Although there is no universally accepted definition or criteria for the timing of brachial plexus decompression surgery after posttraumactic neurogenic TOS, surgical intervention is necessary for cases with medically refractory neuropathic pain or paralysis of the affected nerves, similar to peripheral nerve compression syndromes. The preferred surgical method for neurogenic TOS, endorsed by most authors, involves an anterior supraclavicular approach coupled with anterior and middle scalenotomy, and the removal of any compressive osseous or soft tissue elements.6,7,8) This procedure is particularly beneficial for posttraumatic neurogenic TOS, as the scalene muscles significantly contribute to its pathophysiology.8,24,25) The anterior approach facilitates excellent visualization of the brachial plexus from the spinal nerve to the division level and is associated with minimal morbidity.5,6,8,13,25,27) In the current case, a scalenectomy was performed through a supraclavicular approach due to posttraumatic TOS caused by adhesions following hemorrhage and fibrosis in the scalene muscle, forming the interscalene triangle without evident bony pathology.

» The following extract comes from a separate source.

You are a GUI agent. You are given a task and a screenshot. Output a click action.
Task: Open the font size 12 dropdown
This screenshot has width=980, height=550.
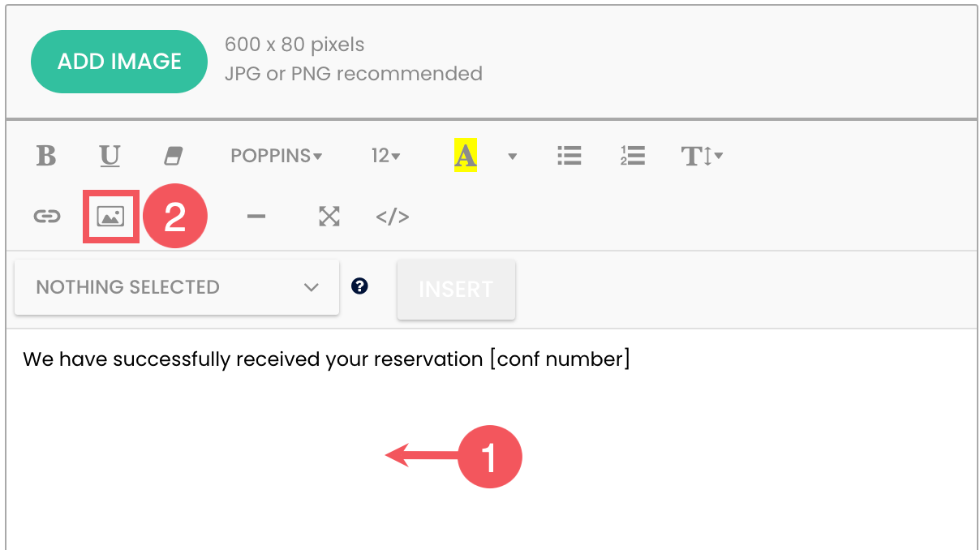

The most frequently cited issue in the diagnosis and management of posttraumatic TOS is the delay in diagnosis.8) The primary controversy surrounding patients with spontaneous neurogenic TOS involves those presenting with neurological-type symptoms such as paresthesia, numbness, and pain, absent positive objective tests to confirm the cause.6,13,17,19) Due to professional disagreement, the wide variability of symptoms, and the lack of a diagnostic gold standard, diagnoses are often missed in patients with spontaneous neurogenic TOS.6) These observations pertain to post-traumatic neurogenic TOS resulting from whiplash-type injuries.10) However, neurogenic TOS following significant trauma that definitely compromises the brachial plexus, such as bony fractures of the thoracic outlet with subsequent pseudoarthrosis, is not challenging to diagnose when it presents with neurogenic pain or weakness. Despite this, as confirmed in this case, only cervical MRI was conducted, and imaging of the brachial plexus was not neglected. A lack of awareness regarding neurogenic TOS can result in delayed diagnosis and treatment failures, potentially leading to chronic neuropathic pain, weakness, hand atrophy in the affected limb, and unnecessary cervical or peripheral nerve surgeries.8) The immediate improvement in right arm paralysis post-surgery underscores the importance of early diagnosis and surgical decompression of the brachial plexus in posttraumatic neurogenic TOS.

CONCLUSION

Trauma to the neck or shoulder area can lead to the development of posttraumatic neurogenic TOS through direct or indirect pathophysiological mechanisms, with the scalene muscles playing a critical role. When a patient exhibits weakness and heaviness, numbness, and tingling paresthesia in the ipsilateral upper extremity after significant trauma to the neck, and these symptoms are not due cervical spine pathology, the diagnosis of posttraumatic neurogenic TOS should be considered. If a neurologic deficit continues despite optimal conservative treatment, surgical decompression of the brachial plexus should be undertaken promptly.

Footnotes

Funding: No funding was obtained for this study.

Conflict of Interest: The author has no financial conflicts of interest.

Informed Consent: The author appreciate the kindness of the patient for consent to publication and use of photographs.

Ethics Approval: This study was approved by the Institutional Review Board of The Catholic University of Korea (#2025-0517-0001).